Table 2: Abundance data shows the Peezy device reduces CFUs in voided urine.
Median colony forming units (CFU) per mL and interquartile ranges (IQR) for each cohort. Significant values are bolded.
| CFU/mL | SCC | PZW | PZ |
|---|---|---|---|
|
Swab, median (IQR) |
153500 (106075–23070) |
226000 (140000–305400) |
209500 (121250–246600) |
|
Void, median (IQR) |
115700 (86700–227800) |
118500 (25500–204300) |
109650 (101900–150300) |
| P-value | 0.216 | <0.001 | 0.005 |
PZW versus PZ Microbiome Diversity:
Microbiota of voided urines from both Peezy cohorts had significantly lower diversity values than those of paired peri-urethral swabs in Pielou (evenness), Shannon (richness and evenness), and Simpson (richness and abundance) indices (Figure 2A–C, Supplemental Table 1). Voided urines from both Peezy cohorts did not differ significantly from paired peri-urethral microbiota in species richness or abundance (Fisher’s Index).
Figure 2: Comparison of diversity between Peezy and SCC cohorts.
Diversity measures for voided urines were compared to the paired peri-urethral swab. Median values are marked with black lines. Significant differences are denoted with underlined p values (see also Supplemental Table 1).
SCC Microbiome Diversity:
Microbiota from the paired SCC urine and peri-urethral swabs did not differ significantly in diversity values for Pielou, Shannon, or Simpson indices. The only diversity measures in which the microbiota from the paired SCC voided urine and peri-urethral swab significantly differed were Fisher’s Index (Figure 2D, Supplemental Table 1) and species richness, with the microbiota of the voided urine obtained by SCC having significantly greater relative abundance and richness than the paired peri-urethral microbiota.
DISCUSSION:
The aim of this study was to better understand the use of voided urine in microbiome studies. Obtaining catheterized urine is a rate limiting step for many researchers who want to do large community-based studies. Urine in the bladder has a low biomass and as urine from the bladder traverses the urethra, the urethral meatus, peri-urethra and vulvovaginal skin, the biomass increases. This has been previously demonstrated by the greater relative abundance of voided urine compared to catheterized urine [21,22]. Therefore, voided urine that has a higher relative abundance than its matched peri-urethral swab (which was obtained prior to urination and use of the castile wipe) is suggestive of a higher post-bladder contribution to the voided urine. The microbiota abundance data in this study demonstrates that standard clean catch urines produced similar CFU/ml to paired peri-urethral specimens. In contrast, Peezy urines yielded significantly lower CFU/ml than peri-urethral specimens. This contrast suggests that the Peezy device, used with or without peri-urethral cleansing, is more capable of reducing post-bladder contributions to voided urines than the standard clean catch method.
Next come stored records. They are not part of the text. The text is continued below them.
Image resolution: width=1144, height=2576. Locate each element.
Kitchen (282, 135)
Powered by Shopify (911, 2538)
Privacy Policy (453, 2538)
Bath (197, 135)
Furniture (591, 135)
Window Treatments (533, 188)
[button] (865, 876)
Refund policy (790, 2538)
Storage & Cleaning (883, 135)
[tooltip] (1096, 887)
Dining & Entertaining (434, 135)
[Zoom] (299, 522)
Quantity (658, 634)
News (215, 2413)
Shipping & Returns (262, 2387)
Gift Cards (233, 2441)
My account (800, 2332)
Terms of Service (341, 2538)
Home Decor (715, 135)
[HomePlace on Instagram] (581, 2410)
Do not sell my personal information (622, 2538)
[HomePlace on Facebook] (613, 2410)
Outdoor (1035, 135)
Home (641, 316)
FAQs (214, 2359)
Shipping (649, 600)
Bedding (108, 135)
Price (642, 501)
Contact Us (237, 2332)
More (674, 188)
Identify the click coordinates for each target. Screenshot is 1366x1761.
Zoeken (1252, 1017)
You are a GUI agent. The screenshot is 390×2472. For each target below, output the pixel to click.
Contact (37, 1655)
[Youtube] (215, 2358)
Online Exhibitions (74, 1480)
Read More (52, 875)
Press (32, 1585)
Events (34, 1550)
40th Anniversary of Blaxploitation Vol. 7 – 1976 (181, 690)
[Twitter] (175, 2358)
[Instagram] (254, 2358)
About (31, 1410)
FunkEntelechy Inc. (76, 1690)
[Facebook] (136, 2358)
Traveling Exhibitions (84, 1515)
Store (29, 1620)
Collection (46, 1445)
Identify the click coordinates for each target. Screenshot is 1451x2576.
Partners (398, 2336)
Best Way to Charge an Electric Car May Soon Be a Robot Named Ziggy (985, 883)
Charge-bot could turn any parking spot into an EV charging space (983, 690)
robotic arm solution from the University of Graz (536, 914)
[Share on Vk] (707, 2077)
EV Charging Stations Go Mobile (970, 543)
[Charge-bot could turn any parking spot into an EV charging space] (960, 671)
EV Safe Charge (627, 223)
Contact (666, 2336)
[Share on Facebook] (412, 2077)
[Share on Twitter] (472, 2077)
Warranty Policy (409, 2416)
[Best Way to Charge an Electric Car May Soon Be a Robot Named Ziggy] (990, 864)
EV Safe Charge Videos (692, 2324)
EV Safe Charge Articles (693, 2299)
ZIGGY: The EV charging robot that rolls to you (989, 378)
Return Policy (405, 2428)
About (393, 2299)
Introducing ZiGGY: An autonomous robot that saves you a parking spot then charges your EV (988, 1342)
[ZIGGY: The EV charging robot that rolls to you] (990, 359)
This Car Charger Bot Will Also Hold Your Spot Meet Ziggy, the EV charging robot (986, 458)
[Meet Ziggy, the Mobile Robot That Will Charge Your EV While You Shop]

One of the challenges of this study was how to measure “better” voided urine collection. Previous studies have clearly demonstrated that voided and catheterized urine are distinct [21,22]. Since each woman has her own bacterial community, we needed to compare voided urine specimens to possible contamination from the urethra, peri-urethra, vulva and vagina. We used diversity indices to compare the microbial communities of each participant’s peri-urethra and voided urine. These indices are used to describe environmental and bacterial communities. The peri-urethral versus voided urine Shannon, Simpson and Pielou indices were significantly different for Peezy but not for standard clean catch participants. This indicates that the peri-urethral and voided urine microbial communities were distinct for Peezy, but were not distinct for standard clean catch.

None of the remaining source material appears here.